Buzzcocks :: Time’s Up ! & Spiral Scratch

Sans les Buzzcocks, la scène Post Punk de Manchester n’aurait pas été la même. Retour  sur leurs  premiers ébats Punk.

L’initiative n’est pas nouvelle. Tout comme pour les Clash ou les Damned, les  Buzzcocks ont droit au coffret super luxe pour le quarantième anniversaire de leur premier EP 4 titres, sorti le 29 janvier 1977. La moyenne d’âge des fans du groupe Punk  anglais s’approchant de la sénilité, c’est le moment qu’à choisi Domino Records  pour regrouper en versions vinyl, Cd et MP3, « Time’s Up ! », vieux disque pirate regroupant des démos ainsi que le fameux  EP « Spiral Scratch ». Rajoutez des goodies – Flyers, Poster, photos, badges, livret et fanzine-  et le tour est joué.

On peut sérieusement se poser la question. Y’aurait il eu Joy Division, The Smiths, Simply Red, et Factory Records sans les Buzzcocks?  La réponse se trouve en partie dans le film « 24 Hour Party People » et dans de très nombreux ouvrages revenant sur le premier concert des Sex Pistols organisé au Free Trade Hall de Manchester par Howard Devoto et Pete Shelley, membres fondateurs  des Buzzcocks.
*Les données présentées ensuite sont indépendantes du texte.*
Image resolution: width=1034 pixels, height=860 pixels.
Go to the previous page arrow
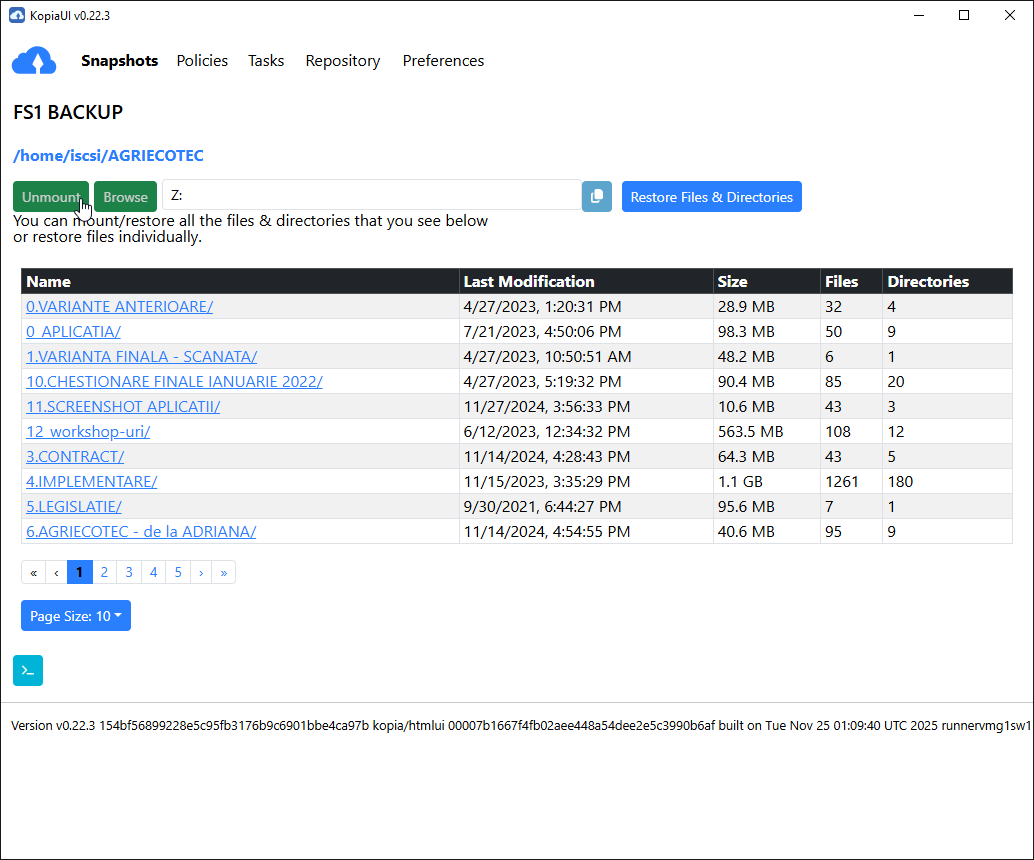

La compilation « Time’s Up » regroupe les premières démos  du groupe, enregistrées courant octobre 1976. La tracklist de cette nouvelle réédition a été changée par rapport au bootleg d’origine  ainsi que le nom de certaines chansons comme  « Drop in the Ocean» qui devient « Lester Sands».  Une version du titre emblématique « Boredom », datant des sessions avec Martin Hannett, ingénieur du son mythique et décédé prématurément en 1991, a été supprimée et remplacée par « Don’t Mess me Round ».  Sinon  les enregistrements sont identiques et présentent le groupe brut de décoffrage. La voix nasillarde de Howard Devoto  excelle dans une morve toute Punk. L’urgence et la rapidité d’interprétation peut paraitre dépassées en 2017, mais replaçons ces enregistrements en 1976 pour mieux  en comprendre l’essence. « Time’s Up ! », sorti en 1978 sur  le label pirate Old Hormones, regroupe 11 titres tirés de cette fameuse session dont les futurs titres de leur premier 45t  ainsi qu’une reprise des Troggs « I Can’t Control Myself » et de Captain Beefheart  «I Love You Big Dummy ».  On y retrouve aussi quelques maladresses techniques  qui en font le charme et le son est correct.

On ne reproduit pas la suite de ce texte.